During their CES opening keynote presentation, Nvidia made an announcement for one of their long running projects. Dubbed GeForce Now, the new cloud service delivers gaming as a service to the masses. This builds on Nvidia’s GRID technology which was first showcased with Kepler and expands it to directly serve the consumer. The big announcement is that the service is no longer limited to Shield devices but is expanded to PCs in general.
GeForce Now is basically like a cloud-based remote client with either a Windows 10 or Mac VM spun up with all of your games installed. Nvidia is even ensuring that all of the software like Steam and the games are all patched and up to date whenever you log in. Several performance tiers can be purchased all at $25 but with the number of hours that you get variable. The base tier costs $25 for 20 hours of gameplay. All users have to do is download the GeForce Now client to get things rolling.

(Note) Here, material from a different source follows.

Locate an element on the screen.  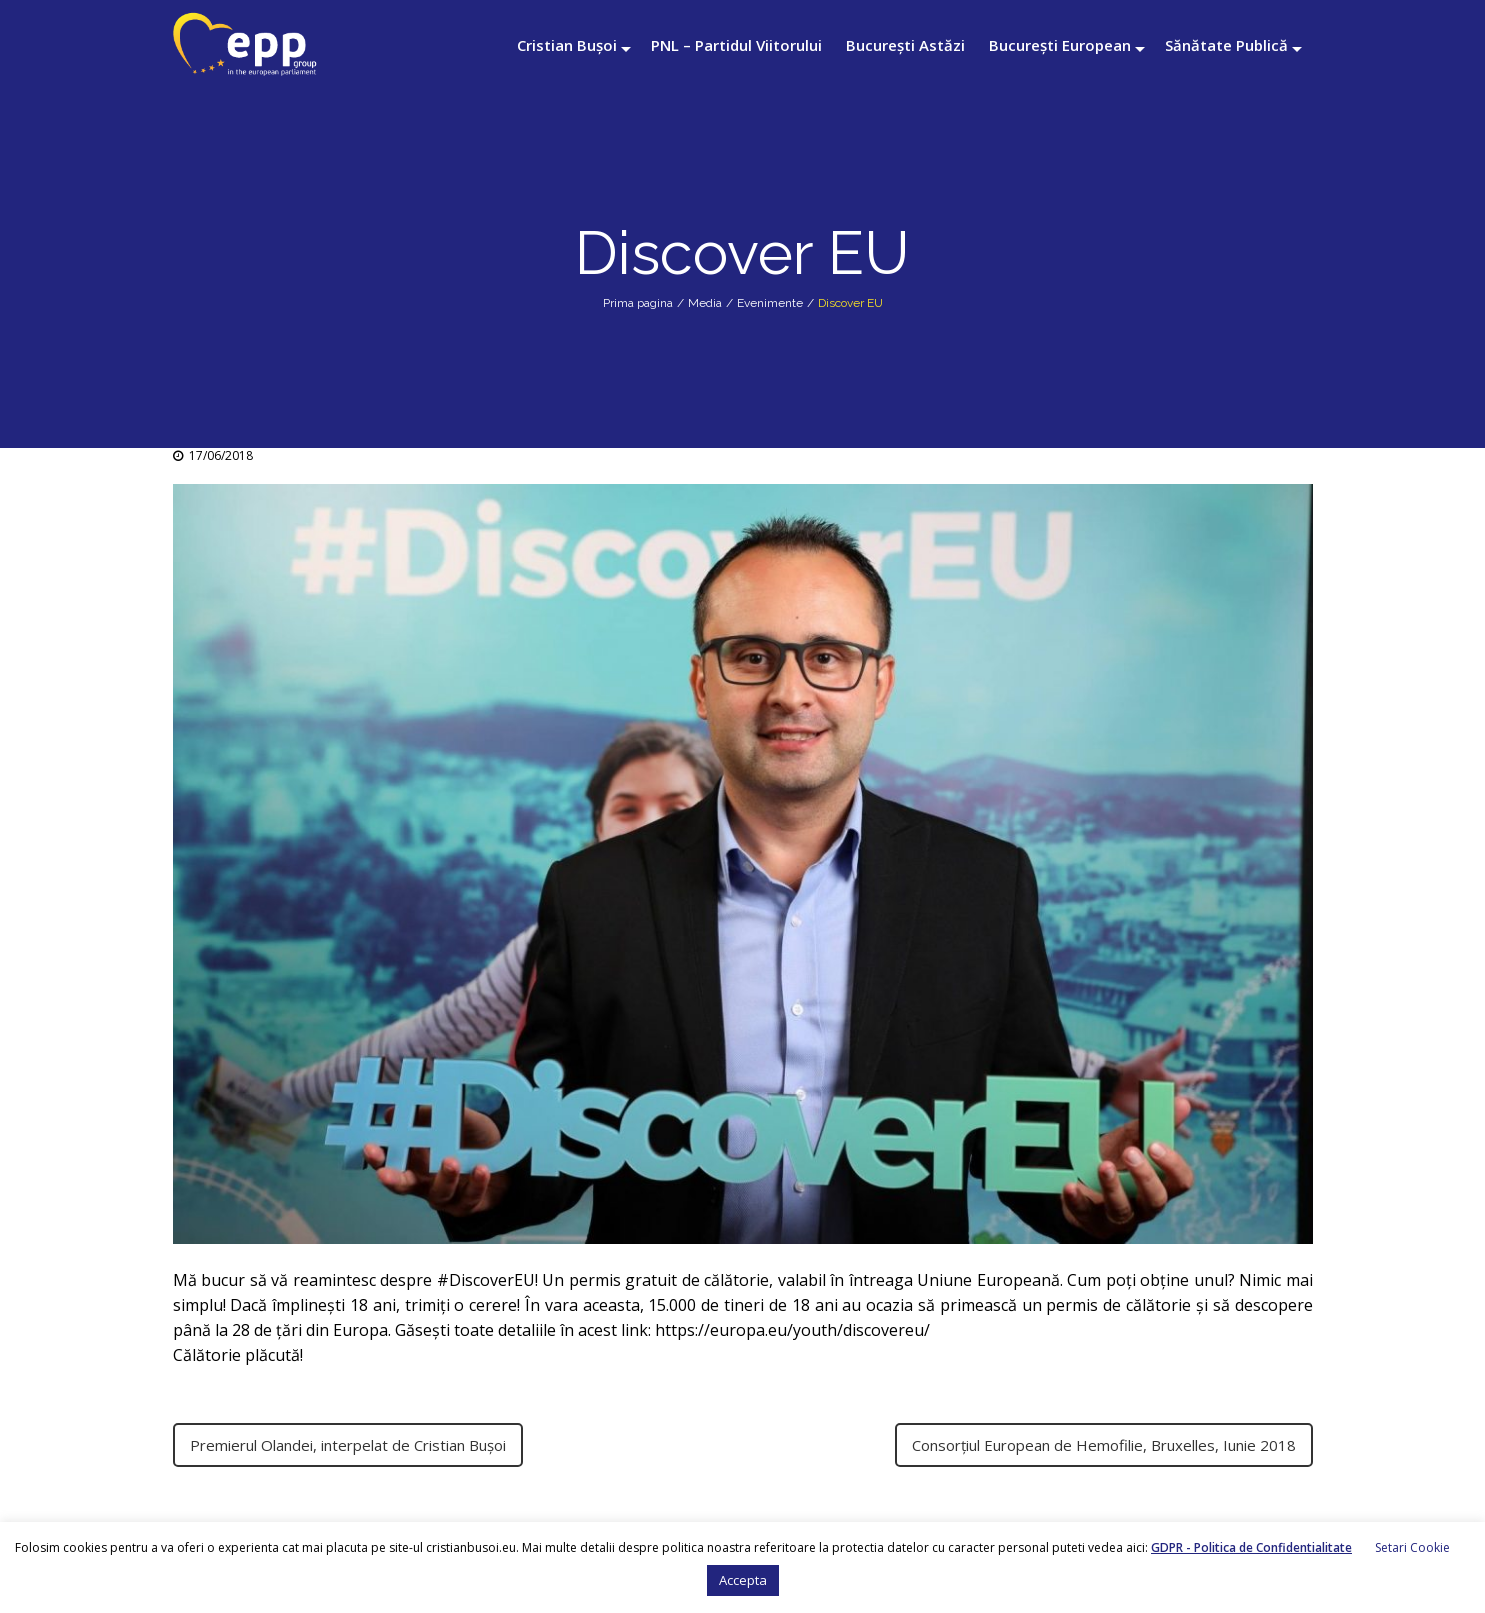
București European is located at coordinates (1060, 45).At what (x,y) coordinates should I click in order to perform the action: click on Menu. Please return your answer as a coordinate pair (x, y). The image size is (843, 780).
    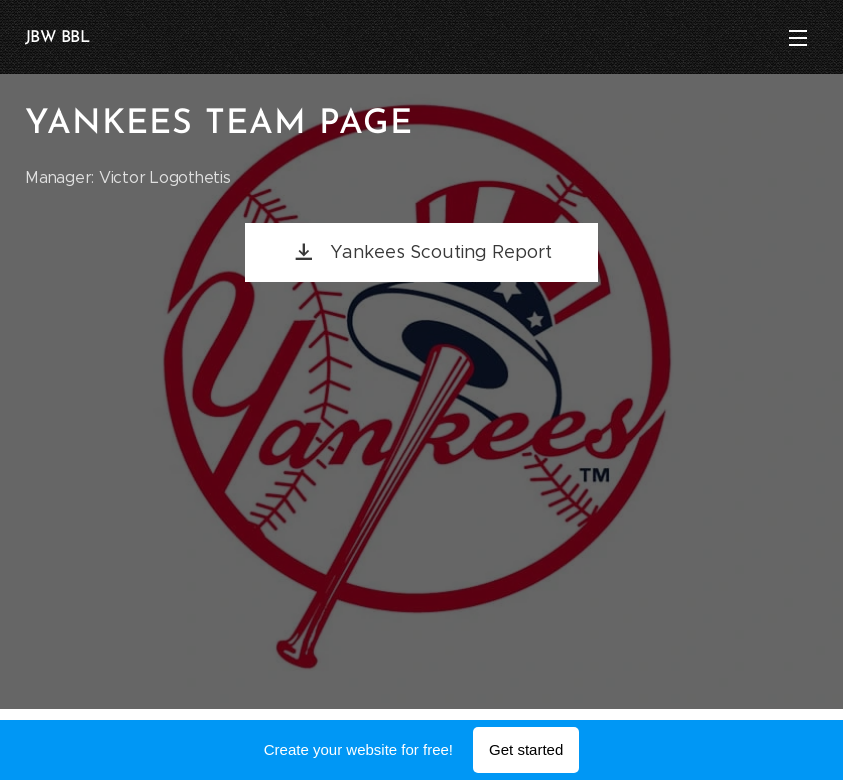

Every since the rise of the cloud, having VMs with the graphics grunt bring gaming to laptops and weak desktops has been an idea floating around. With GeForce Now, Nvidia has claimed that they have solved the latency and bandwidth issues that have plagued this goal. It will be interesting to see what exactly Nvidia has done or will their system also fall prey to the internet. For those of you with Shield devices, Nvidia is offering the first month free and $7.99 per month after that. Unfortunately for those of you on PC, GeForce Now won’t arrive till March.